Le vrai bond en avant vient de la capacité à intégrer en temps réel les données ultrasons avec celles du radar et des caméras. Là où chaque capteur a ses forces et ses faiblesses, leur fusion permet de corriger les angles morts : les ultrasons excellent pour mesurer la proximité proche et la géométrie fine d’obstacles (poteaux, bordures), le radar détecte objets et vitesse relative à plus grande distance, et la caméra apporte la vision et la classification. Ensemble, ces capteurs donnent une perception environnementale plus complète — condition sine qua non pour fiabiliser les fonctions d’assistance avancées et préparer des niveaux d’autonomie supérieurs.

Du simple parking vers la conduite autonome : une feuille de route

Historiquement, l’ultrason sert surtout aux systèmes de stationnement. Bosch le fait évoluer : ces puces ne se contenteront pas d’affiner le guidage au centimètre en marche arrière, elles contribueront à un « cerveau » véhicule plus décisionnel. En conservant davantage de données « brutes », les algorithmes ML/IA peuvent mieux discerner les scénarios ambigus (piétons penchés, obstacles partiellement cachés, parois non planes), améliorant ainsi la capacité de l’ADAS à prendre de bonnes décisions en situation réelle.

Software-defined vehicles : l’architecture qui tire profit du hardware

Autre point clé : la modularité logicielle. Bosch permet d’évoluer par mise à jour logicielle et par montée en nombre de capteurs gérés via le même chipset. On entre franchement dans l’ère des véhicules « software-defined » où l’électronique et le code déterminent la valeur ajoutée. L’avantage pour les constructeurs : déployer une base matérielle stable et augmenter les fonctionnalités via des évolutions logicielles, allégeant les cycles de développement et les coûts de recalibrage matériel.
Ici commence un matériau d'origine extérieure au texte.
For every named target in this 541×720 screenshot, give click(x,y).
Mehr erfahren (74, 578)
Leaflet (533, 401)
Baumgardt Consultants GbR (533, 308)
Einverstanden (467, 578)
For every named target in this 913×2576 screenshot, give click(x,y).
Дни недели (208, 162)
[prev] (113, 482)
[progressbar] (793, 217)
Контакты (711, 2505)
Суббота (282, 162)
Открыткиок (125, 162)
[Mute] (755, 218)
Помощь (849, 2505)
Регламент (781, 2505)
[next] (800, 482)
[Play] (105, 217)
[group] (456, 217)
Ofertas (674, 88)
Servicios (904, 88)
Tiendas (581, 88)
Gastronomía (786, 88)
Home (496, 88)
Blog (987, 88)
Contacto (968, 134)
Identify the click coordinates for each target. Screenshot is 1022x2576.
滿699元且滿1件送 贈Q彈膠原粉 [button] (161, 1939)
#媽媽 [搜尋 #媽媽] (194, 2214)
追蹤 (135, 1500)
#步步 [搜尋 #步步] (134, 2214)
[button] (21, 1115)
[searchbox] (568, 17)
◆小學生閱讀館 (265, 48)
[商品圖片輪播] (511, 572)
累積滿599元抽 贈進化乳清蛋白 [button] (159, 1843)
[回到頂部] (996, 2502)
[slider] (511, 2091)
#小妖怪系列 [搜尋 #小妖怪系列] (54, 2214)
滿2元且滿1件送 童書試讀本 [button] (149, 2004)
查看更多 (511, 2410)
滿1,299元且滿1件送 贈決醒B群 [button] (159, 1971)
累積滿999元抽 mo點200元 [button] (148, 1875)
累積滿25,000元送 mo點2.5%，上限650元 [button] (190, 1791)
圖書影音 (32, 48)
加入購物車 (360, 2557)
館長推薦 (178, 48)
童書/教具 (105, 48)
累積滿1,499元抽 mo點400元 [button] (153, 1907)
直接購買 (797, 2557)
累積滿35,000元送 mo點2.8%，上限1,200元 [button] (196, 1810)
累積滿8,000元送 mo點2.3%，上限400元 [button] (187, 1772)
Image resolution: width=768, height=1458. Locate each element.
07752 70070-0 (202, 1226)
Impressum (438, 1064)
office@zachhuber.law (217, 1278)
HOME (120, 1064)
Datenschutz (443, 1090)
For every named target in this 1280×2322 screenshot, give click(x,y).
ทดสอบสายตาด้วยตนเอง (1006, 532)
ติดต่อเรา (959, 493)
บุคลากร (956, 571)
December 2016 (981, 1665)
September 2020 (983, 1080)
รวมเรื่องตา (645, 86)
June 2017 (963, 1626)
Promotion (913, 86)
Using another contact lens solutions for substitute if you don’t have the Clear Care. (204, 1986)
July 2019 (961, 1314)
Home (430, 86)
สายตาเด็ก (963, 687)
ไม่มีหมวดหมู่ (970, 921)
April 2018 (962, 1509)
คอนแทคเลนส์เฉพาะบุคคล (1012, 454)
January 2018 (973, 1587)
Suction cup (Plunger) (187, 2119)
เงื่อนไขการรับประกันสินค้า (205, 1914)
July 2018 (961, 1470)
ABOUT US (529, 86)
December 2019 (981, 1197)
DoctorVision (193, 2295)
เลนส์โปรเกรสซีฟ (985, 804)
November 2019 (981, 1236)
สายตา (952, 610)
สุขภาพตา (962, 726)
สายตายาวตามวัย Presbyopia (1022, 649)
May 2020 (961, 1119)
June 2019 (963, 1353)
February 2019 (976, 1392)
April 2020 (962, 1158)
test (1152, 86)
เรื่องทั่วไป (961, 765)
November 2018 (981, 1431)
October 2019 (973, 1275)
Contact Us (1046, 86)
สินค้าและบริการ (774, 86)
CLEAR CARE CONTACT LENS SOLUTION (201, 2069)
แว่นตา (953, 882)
Aspects techniques à surveiller

  • Qualité du signal : la conservation de données brutes nécessite des algorithmes robustes pour filtrer le bruit utilement.
  • Latence et synchronisation : pour la fusion capteur, le timing entre ultrasons, radar et caméra doit être maîtrisé au milliseconde près.
  • Consommation et thermique : réduire la consommation de 50 % est une promesse, mais l’intégration en flotte devra vérifier l’impact réel en usage prolongé.
  • Sécurité fonctionnelle : plus de données brutes impliquent des exigences accrues en redondance et validation logicielle pour éviter les fausses interprétations.
  • Quels bénéfices pour les conducteurs et les constructeurs

  • Meilleure détection en environnement urbain complexe (bordures, poteaux, trottoirs).
  • Parkings plus automatisés et plus sûrs, avec une précision accrue en manœuvre lente.
  • Réduction du poids et du coût d’intégration grâce au bus VASI et à la réduction des faisceaux.
  • Possibilité d’évoluer fonctionnellement via des mises à jour logicielles, prolongeant la durée de vie fonctionnelle des véhicules.
  • En Occitanie, comme sur n’importe quelle route, ce sont souvent les détails techniques invisibles qui changent notre quotidien de conducteur. Les nouveaux chipsets à ultrasons de Bosch ne font pas de bruit médiatique spectaculaire, mais ils constituent une brique technique essentielle : mieux capter, mieux transmettre et mieux fusionner l’information sensorielle. C’est précisément ce dont les futurs ADAS — et la conduite autonome — auront besoin pour sortir de l’ombre des laboratoires et entrer dans nos parkings et sur nos routes avec un vrai niveau de fiabilité.